Patel’s films this year at TIFF, which contain his most intense roles yet, are polar opposites of each other and show his maturity as an actor. In Hotel Mumbai, he is a simple, decent man who steps up to do the right thing. In The Wedding Guest, he is a cold-blooded mercenary who eventually reveals a vulnerable side. After seeing Patel in the 2016 film Lion, a role which earned him an Oscar nomination, Winterbottom was convinced he had finally found an actor for the script he had written nearly a decade ago.
“You kind of want to watch him, you want to go on his journey. Very few actors have that quality, I think. He’s done great work and the more work he does, the richer, more complex his performance has got,” Winterbottom said. Radhika Apte, Patel’s co-star in The Wedding Guest, added, “It’s just amazing to see Dev’s journey. He is literally transformed, and this badass guy in The Wedding Guest is so not him. I keep telling him, ‘You can get away with everything just because you’re sweet.’”

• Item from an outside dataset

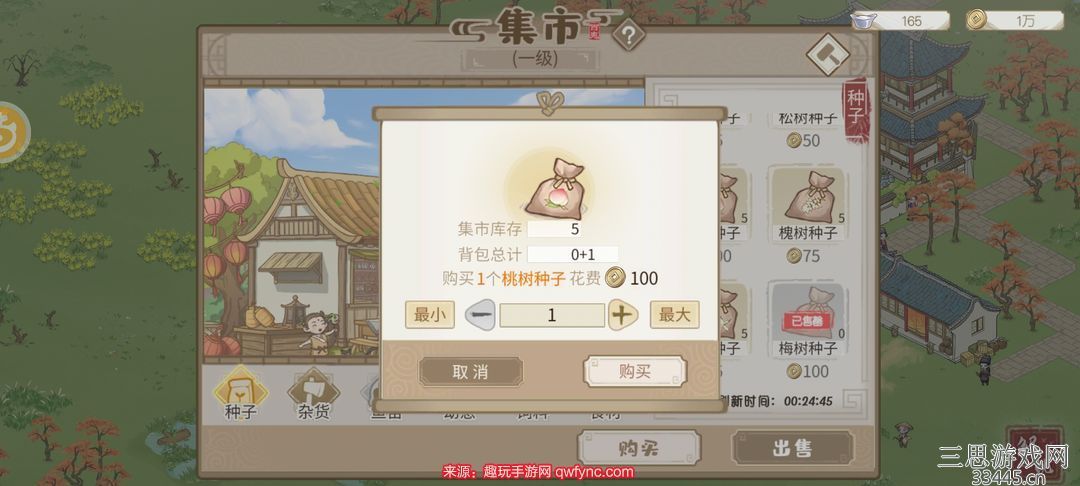
Task: Switch to the red 种子 side tab
Action: pos(855,109)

Indeed, he has carried off a wide variety of roles since Slumdog Millionaire, from goofball to genius, and worked with an enviable list of stars including Judi Dench, Nicole Kidman and Jeremy Irons. But he has mostly played South Asian characters. Now Patel is poised to break another barrier, by playing the quintessentially British character of David Copperfield in a new adaptation of Charles Dickens’s classic novel. Speaking in Toronto, he disarmingly declared he hadn’t read the book and initially thought the part was that of the well-known American magician. But he’s aware that this colour-blind casting will have a larger impact. “Kids like me that grew up where I grew up are going to be able to watch it and finally be able to relate to it and not be the doofus that I was and go, what, the magician? And go, oh yeah, I can see myself in that film and relate to it,” Patel said.

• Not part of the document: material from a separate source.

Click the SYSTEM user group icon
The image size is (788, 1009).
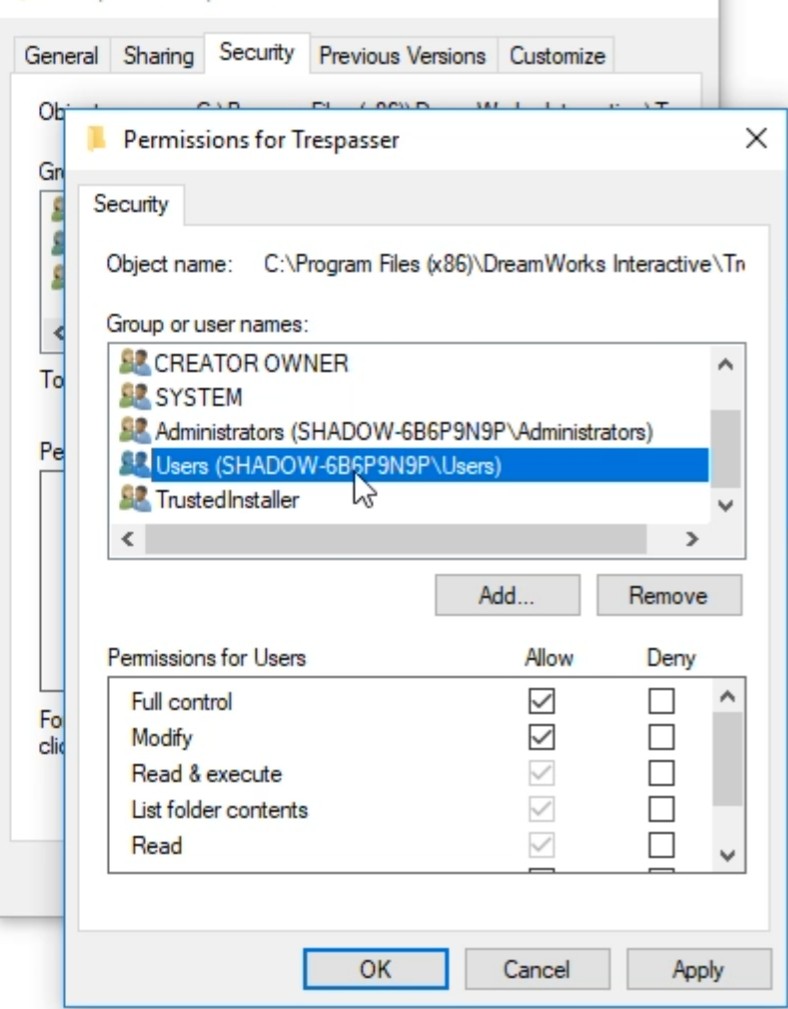(134, 397)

With his boyish charm and dapper looks, can the fashion world be far away? Patel has also recently starred with Spanish actor Javier Bardem in a much-talked-about campaign for the luxury fashion brand Ermenegildo Zegna.
Stardom has come quickly to Patel, but he insists it hasn’t changed him because even though he has moved from Harrow to Hollywood, he still does “normal s*** like everyone else”, as he earlier told The Guardian newspaper. “People ask how hard it is to stay grounded. It’s f***ing easy… My friends’ circle is very small, and that’s a conscious choice.” He has also often talked about being close to his parents and elder sister, but rarely comments on his break-up about four years ago with his former co-star Freida Pinto after a six-year relationship.
Patel’s return to TIFF this year marks his transformation from boy wonder to man of the world. It also connects Mumbai and Toronto, two cities that once changed his life, and could do so again as he enters the next stage of his career.